> Task item
Word for word, copy out every line of the records, omitting each picture.

-- Opening Marker --

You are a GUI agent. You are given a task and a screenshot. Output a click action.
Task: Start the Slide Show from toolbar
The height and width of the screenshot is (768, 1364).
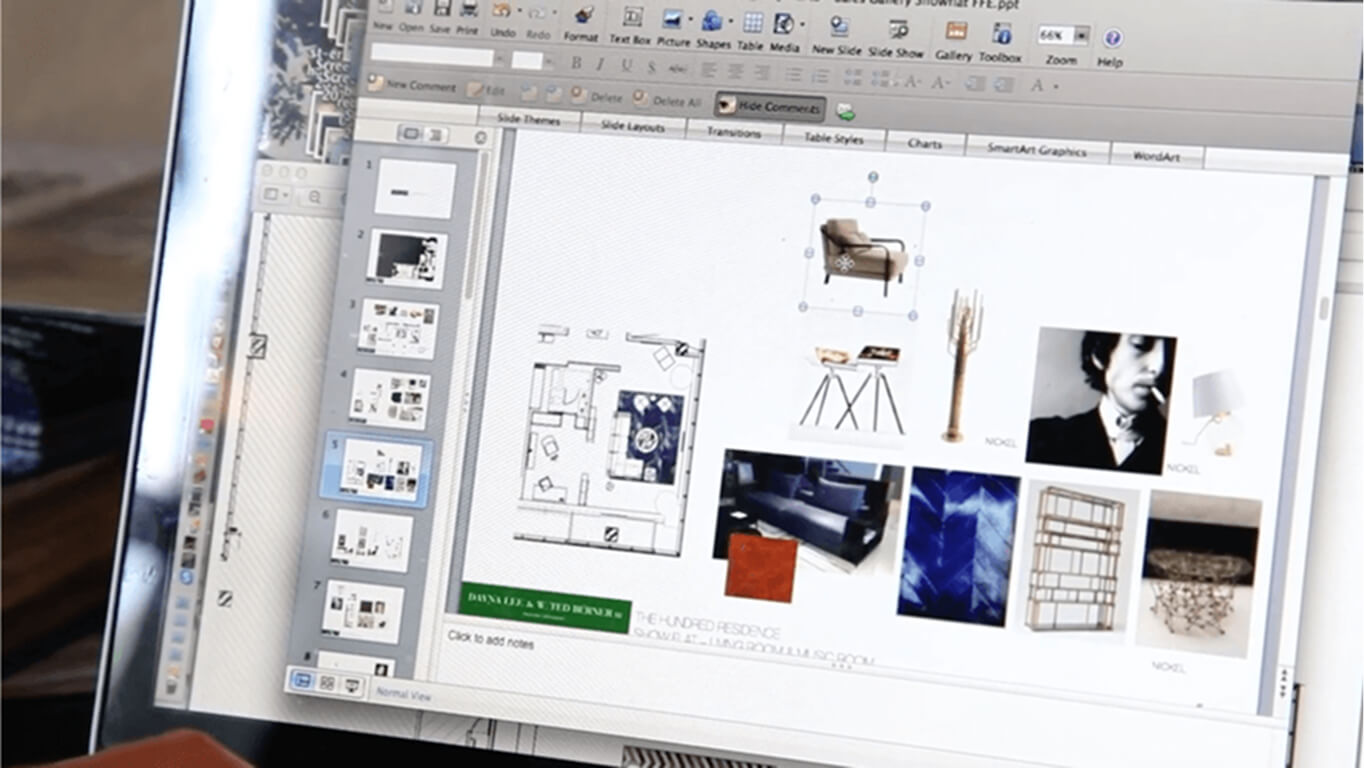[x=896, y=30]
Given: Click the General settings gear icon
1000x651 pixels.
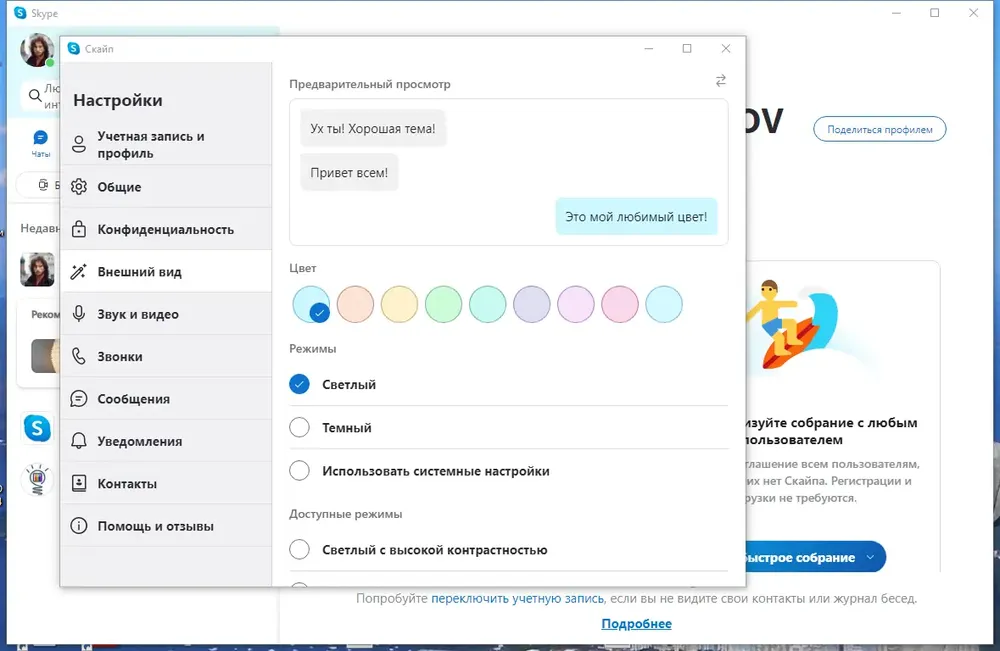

-- Closing Marker --

> Problem solution
You are a GUI agent. You are given a task and a screenshot. Output a click action.
Task: Start the Slide Show from toolbar
The height and width of the screenshot is (768, 1364).
[x=896, y=30]
Given: Click the General settings gear icon
1000x651 pixels.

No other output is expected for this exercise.